Chi doveva farlo brillare, anni dopo ne ha decretato semplicemente l’oblio. Chi ha detto che ci possa essere necessariamente un recupero fisico, mentale e sociale, quando si può benissimo non rovinare la reputazione della famiglia con una sparizione del tutto regolare? In fondo il borgo si è già dimenticato di lui, gli amici sono andati avanti, bisogna pensare ad altro ora, accaparrarsi pezzi di mondo e stabilire uno status, per non sparire e in qualche modo, brillare.
Per il resto del mondo, anche quello più vicino, per i suoi conoscenti, era solo un amico d’infanzia, non c’è il dubbio da essere umano ad essere umano, c’è solo una sparizione dai radar, perché lui ormai non può brillare più, ma loro sì e importa solo questo. Come importa avere un sorriso sornione e mangiare un cellulare non per affari, ma per racimolare solamente rapporti sessuali, oppure come nascondere le crepe di un distacco da un fratello con un sorriso monco, mentre si coccola il proprio bambino, oppure mentre si invecchia, facendo leva sulla salute attuale propria e su quelle rughe che si espandono un po’ ovunque.

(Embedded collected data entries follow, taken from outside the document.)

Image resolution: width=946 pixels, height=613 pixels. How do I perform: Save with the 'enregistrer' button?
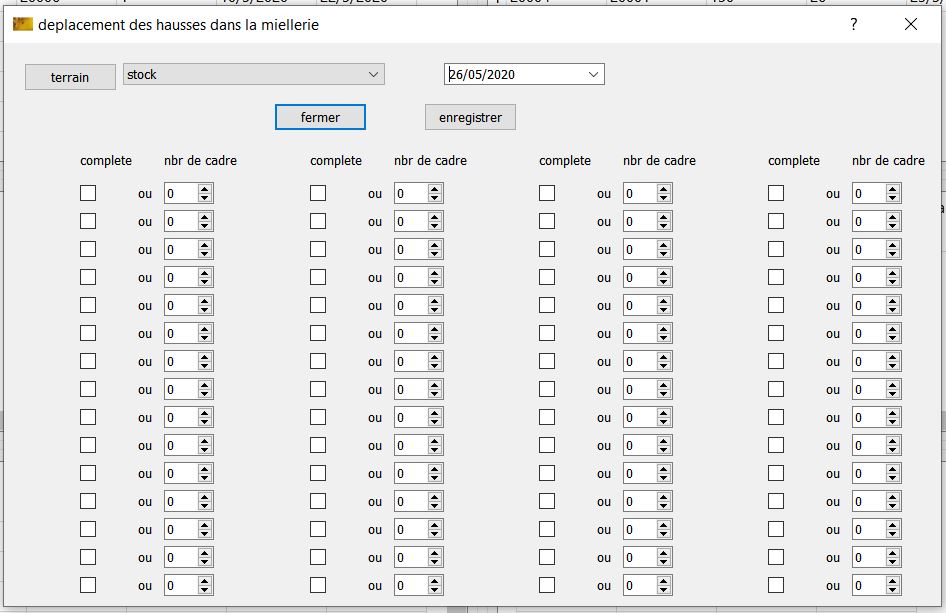click(x=470, y=117)
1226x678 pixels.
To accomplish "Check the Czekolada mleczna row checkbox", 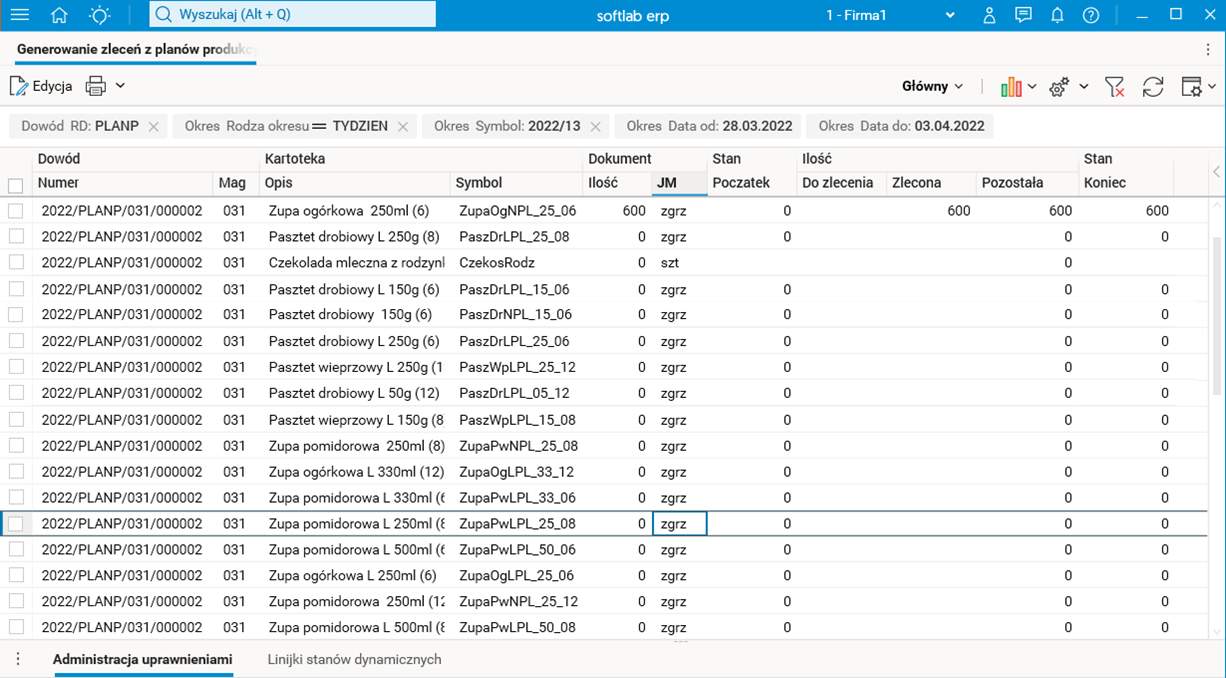I will pyautogui.click(x=15, y=262).
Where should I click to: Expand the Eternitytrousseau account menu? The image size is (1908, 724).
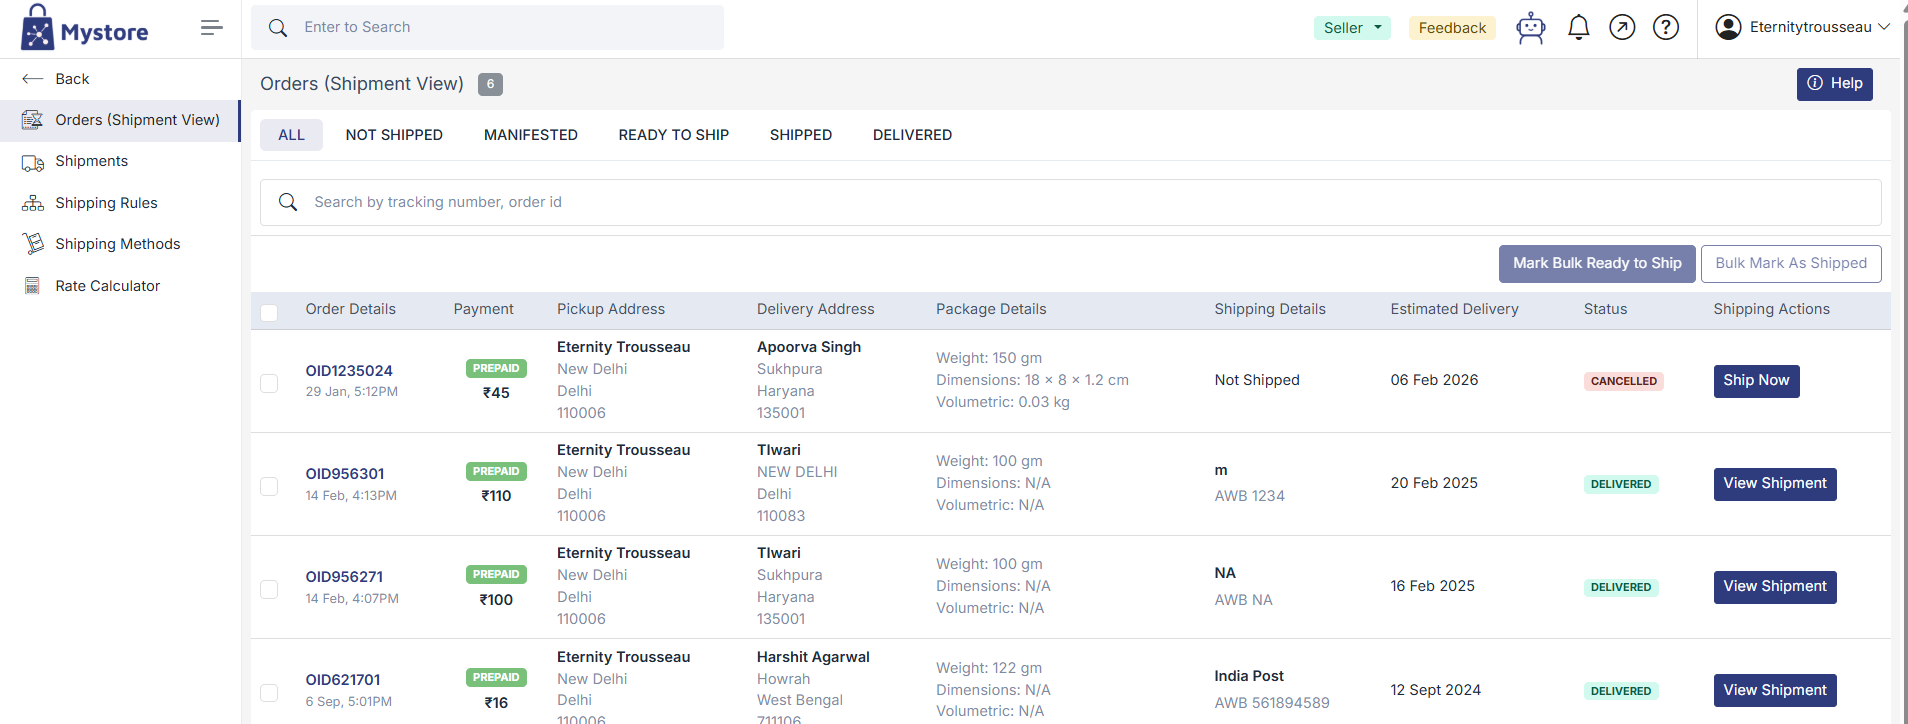(x=1802, y=27)
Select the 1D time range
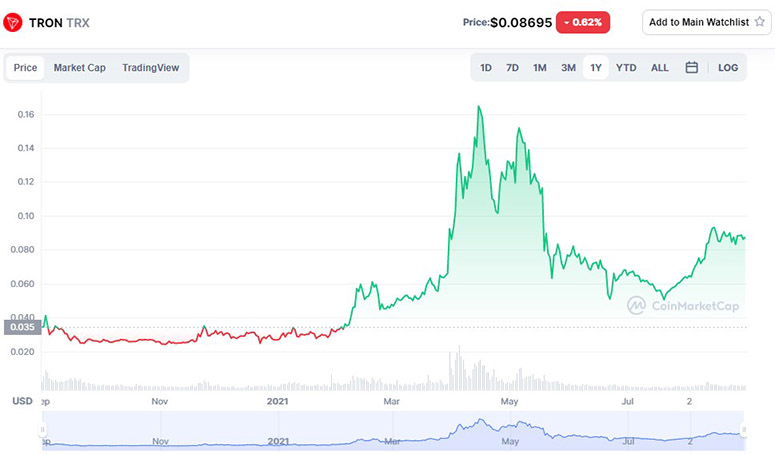 (x=486, y=68)
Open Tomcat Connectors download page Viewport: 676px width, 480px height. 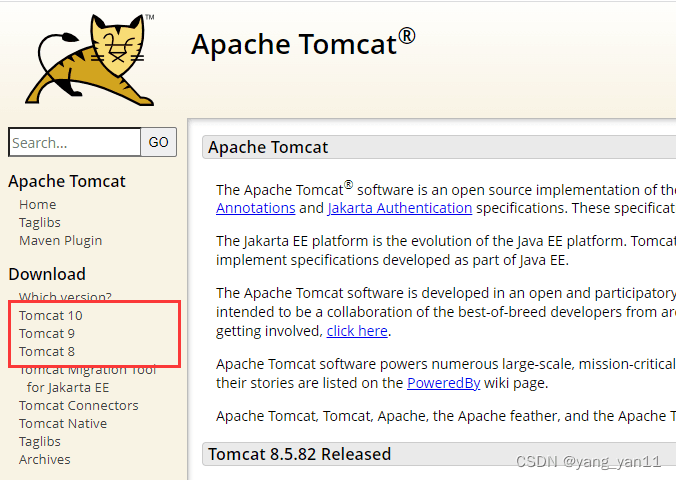[79, 405]
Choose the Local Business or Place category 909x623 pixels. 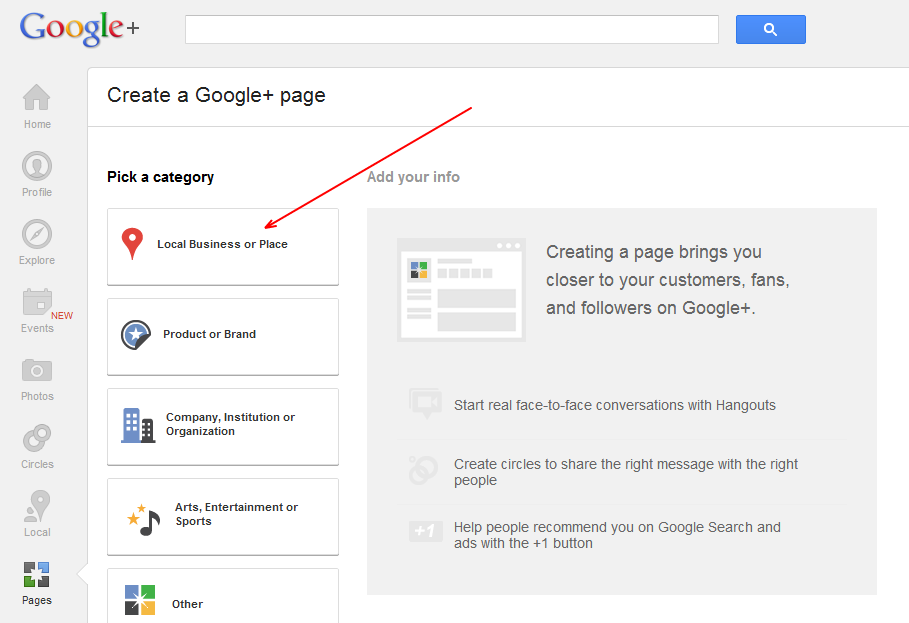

Doveva brillare, invece ora qualcuno lo ricorda con fantasia, lo immagina seduto con il suo camicione da ospedale mentre guarda questo mondo, seduto su una stella o su una mezza luna, con gli occhi rossi, le occhiaie e quel sorriso, di chi ha voluto solo conoscere questo mondo e respirarlo appieno, senza avere una guida, senza avere un profondo affetto, ma solo un giudizio sulle aspettative, sul percorso, sull’arrivo, senza guardare mai dietro, ma sempre a velocità sostenuta avanti, più avanti e più avanti ancora.